◆ INFORMATION GIVEN ◆
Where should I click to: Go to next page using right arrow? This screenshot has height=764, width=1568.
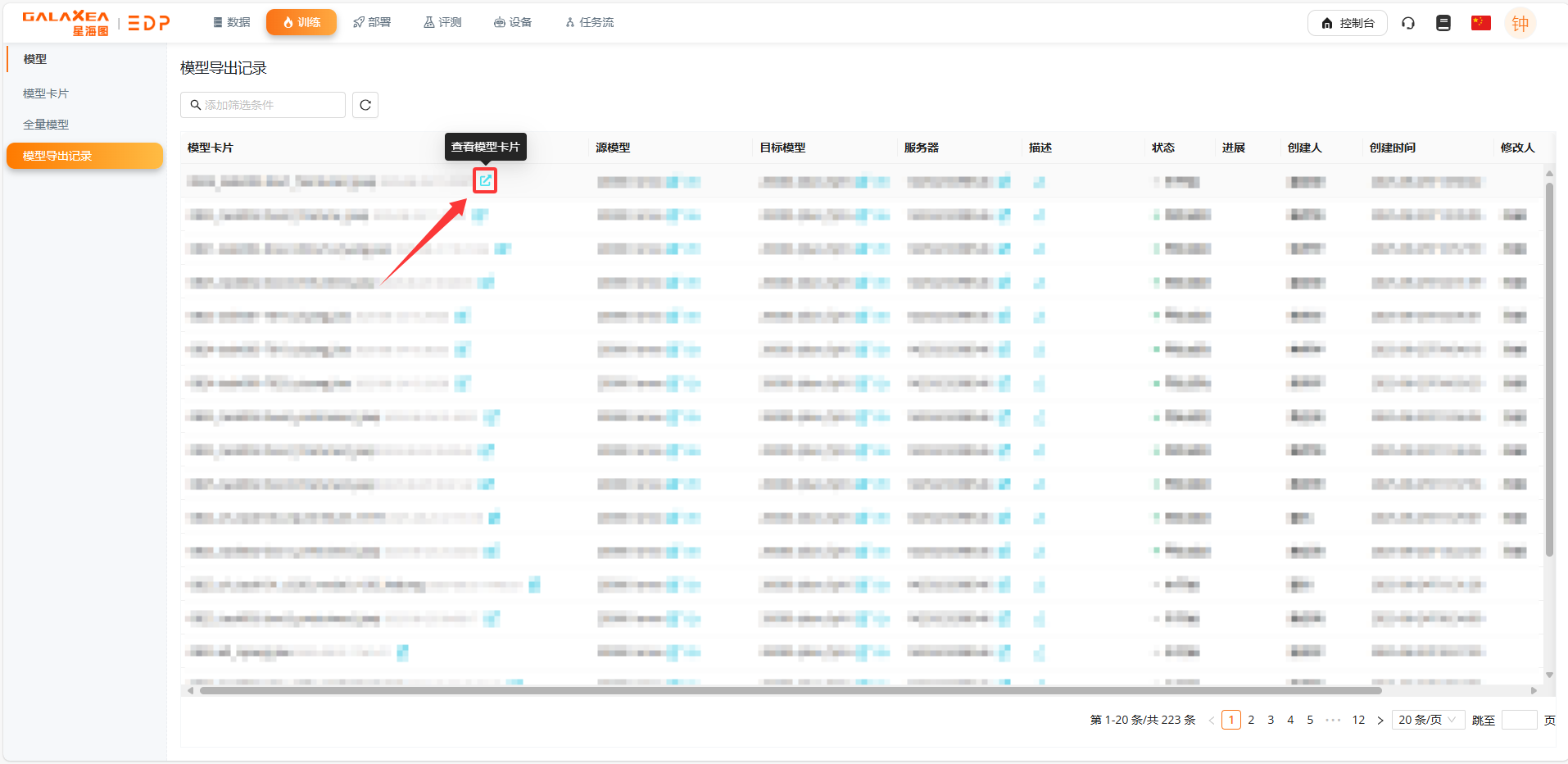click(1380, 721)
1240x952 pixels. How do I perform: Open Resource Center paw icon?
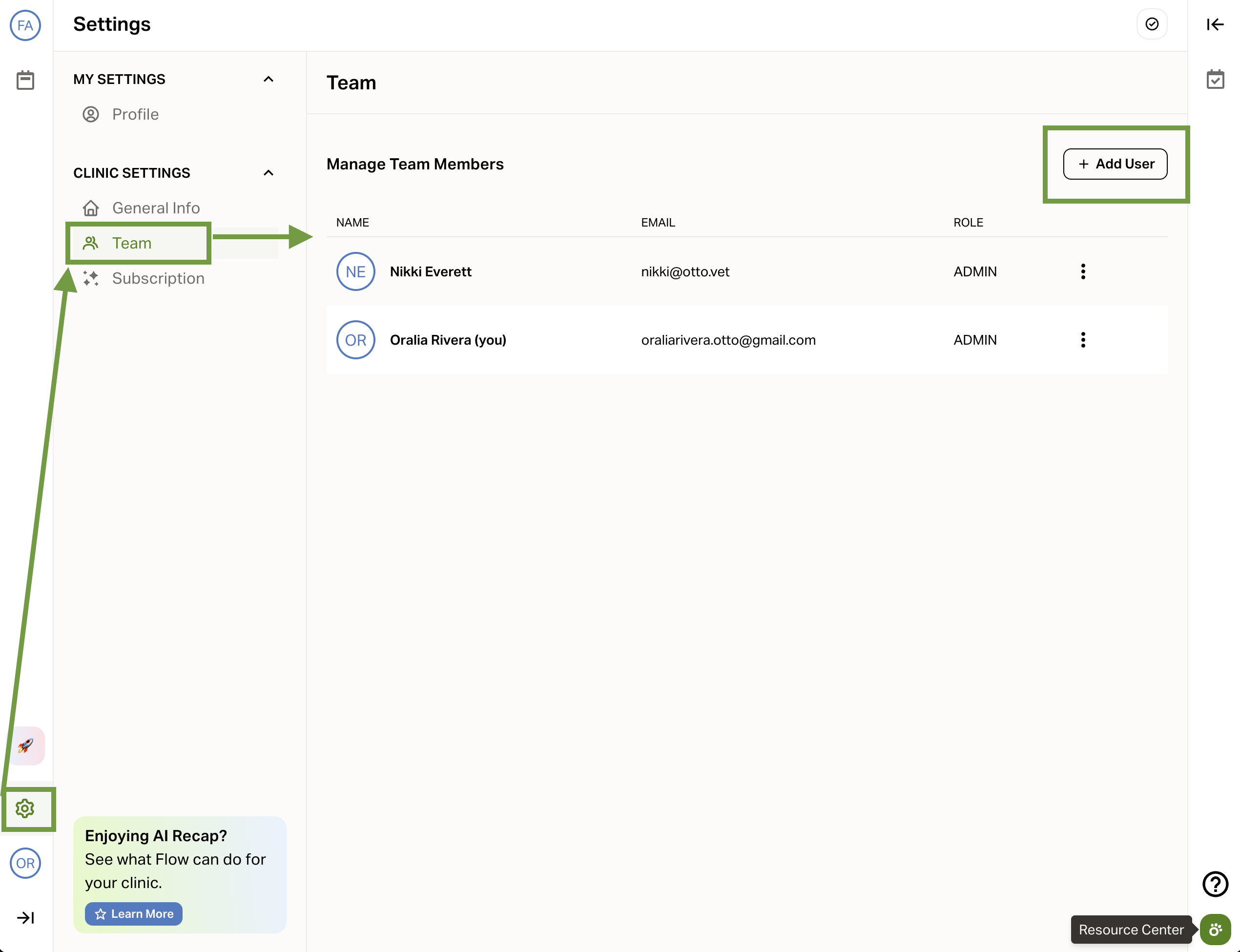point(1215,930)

---

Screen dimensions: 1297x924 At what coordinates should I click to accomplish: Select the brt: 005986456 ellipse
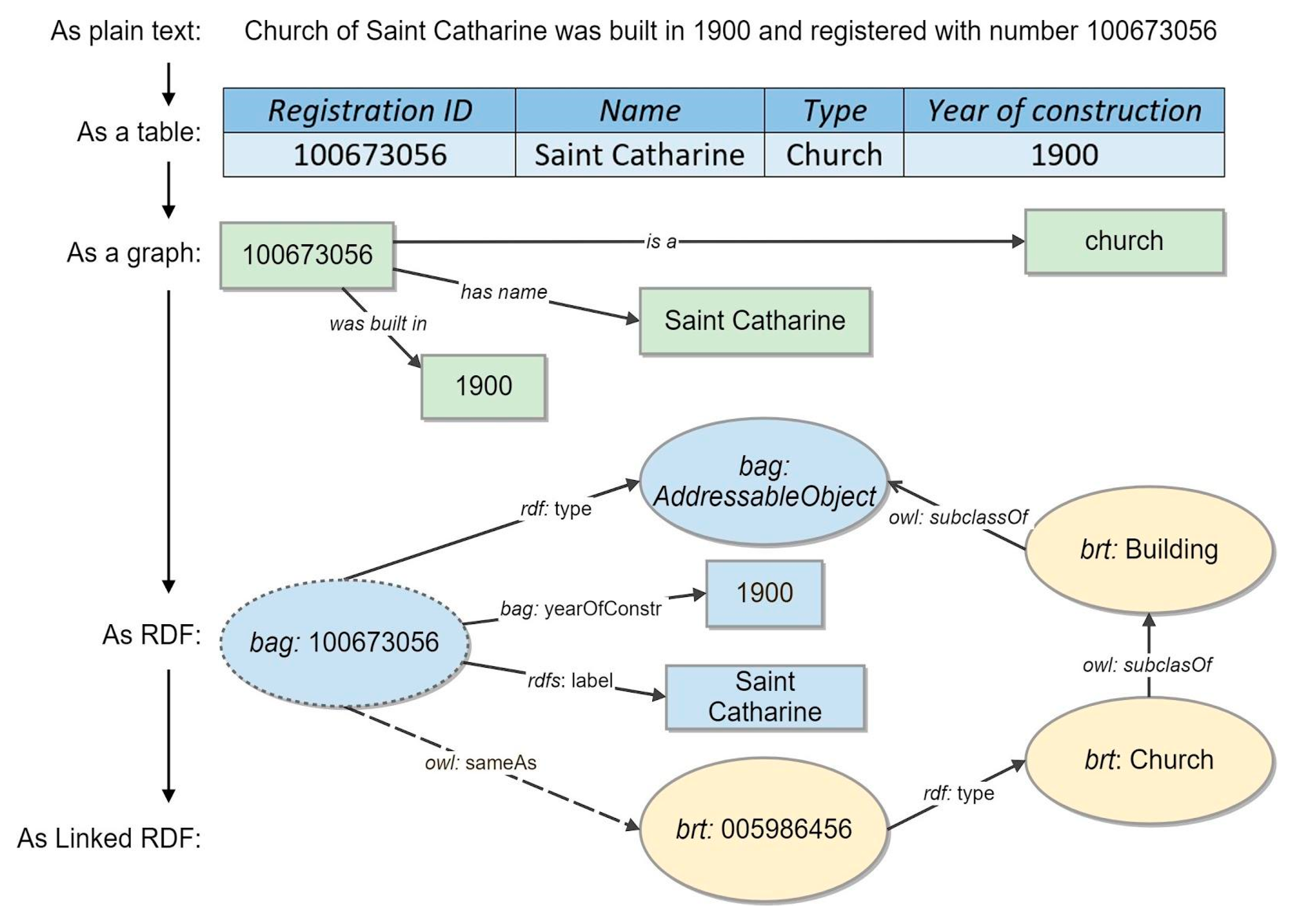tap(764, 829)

==

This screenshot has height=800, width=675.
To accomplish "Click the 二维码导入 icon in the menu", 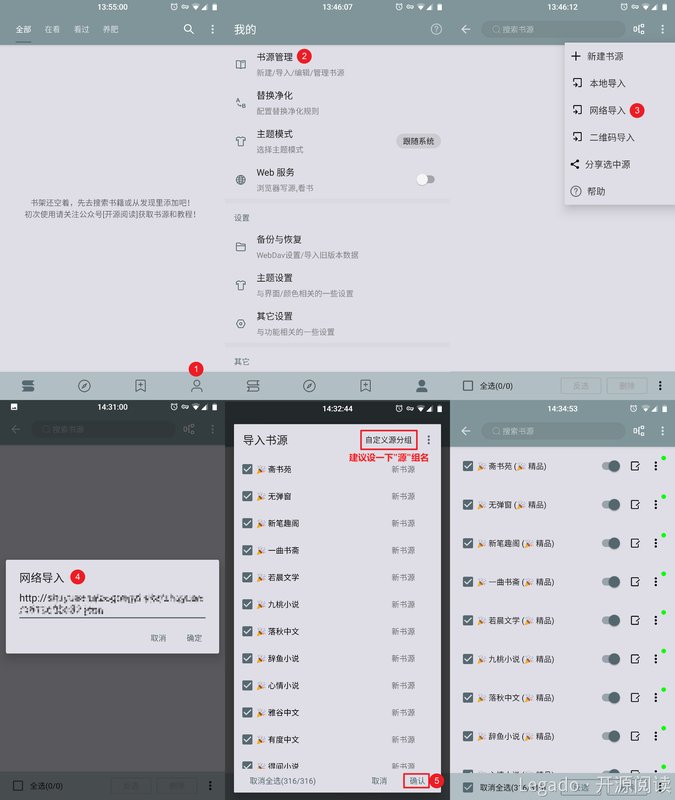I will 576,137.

◆ EXERCISE AIM ◆
Quote the entries from the line with "Where should I" up to and including the line with "point(1215,930)", keeping every line exactly as it reads. Omit the pictures from your answer.

◆ RESPONSE FOR THIS EXERCISE ◆
Where should I click to: Go to next page using right arrow? This screenshot has height=764, width=1568.
click(1380, 721)
1240x952 pixels. How do I perform: Open Resource Center paw icon?
point(1215,930)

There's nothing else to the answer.